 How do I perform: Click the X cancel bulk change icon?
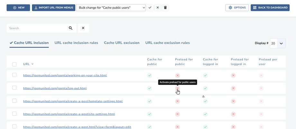[x=157, y=7]
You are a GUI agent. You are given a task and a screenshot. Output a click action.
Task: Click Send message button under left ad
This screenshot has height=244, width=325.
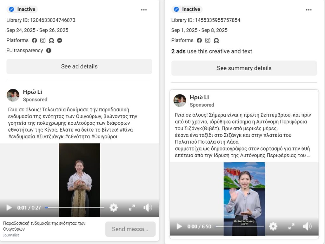pyautogui.click(x=130, y=229)
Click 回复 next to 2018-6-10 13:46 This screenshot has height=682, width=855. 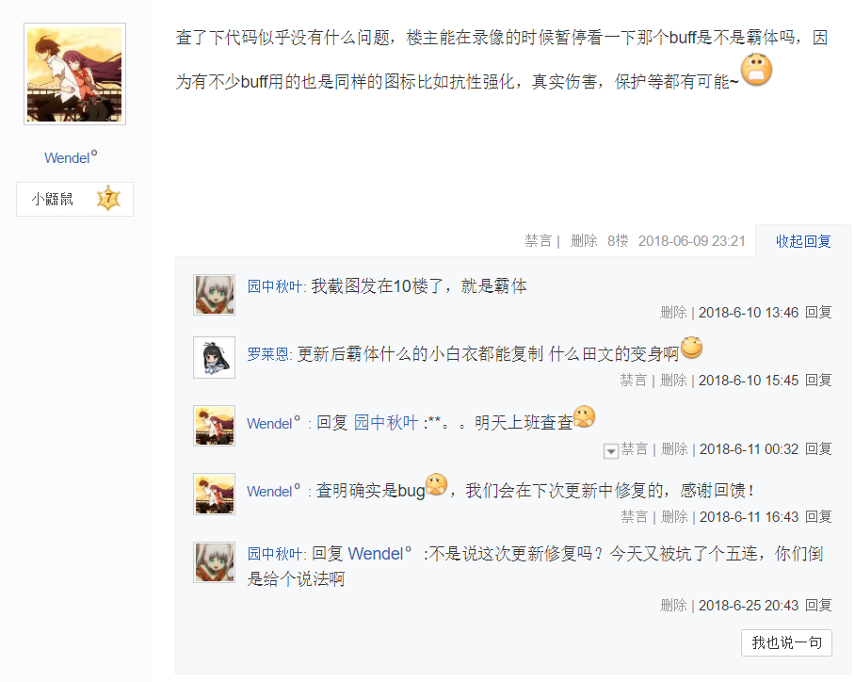coord(818,313)
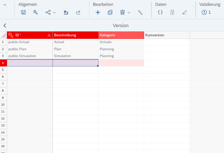Expand the share dropdown arrow

click(x=55, y=12)
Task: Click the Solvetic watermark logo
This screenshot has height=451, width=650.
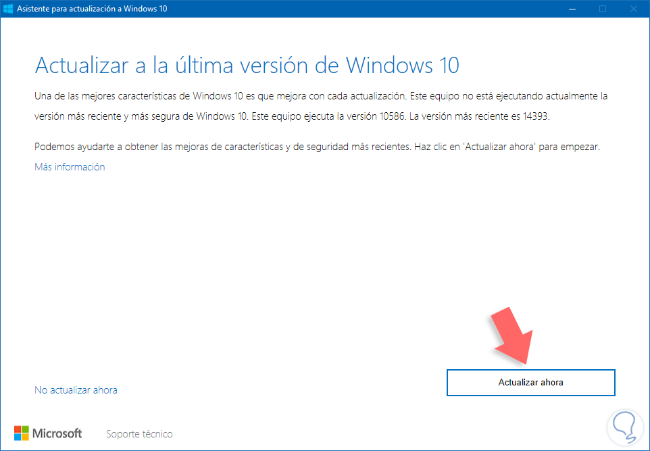Action: click(626, 427)
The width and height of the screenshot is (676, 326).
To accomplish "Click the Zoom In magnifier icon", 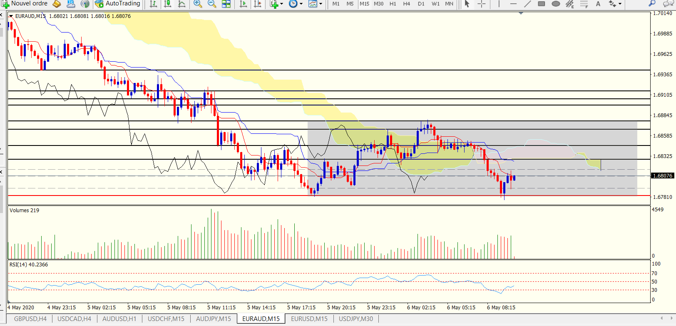I will point(198,4).
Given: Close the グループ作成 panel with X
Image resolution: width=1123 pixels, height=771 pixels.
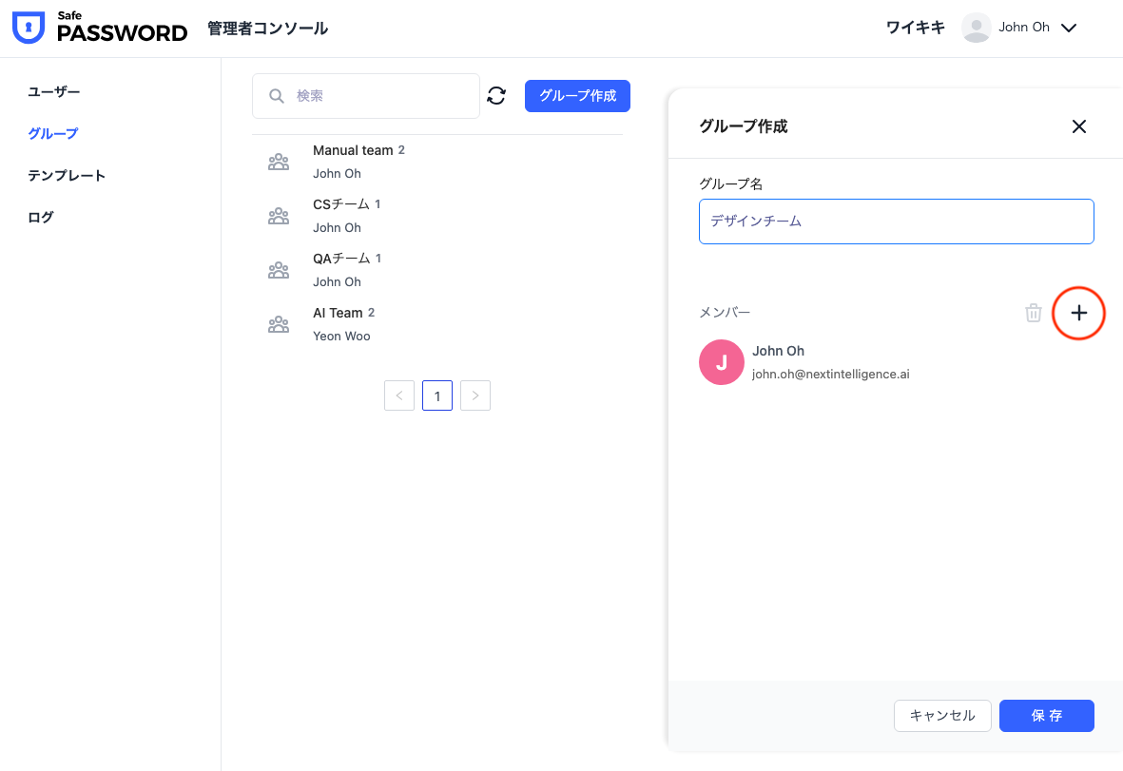Looking at the screenshot, I should point(1078,126).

▶ Task details: Your output should be the lines from the one with "Given: Close the グループ作成 panel with X" through the end of the listing, copied exactly and with the pictures left out.

▶ Answer to the exercise:
Given: Close the グループ作成 panel with X
Image resolution: width=1123 pixels, height=771 pixels.
Looking at the screenshot, I should point(1078,126).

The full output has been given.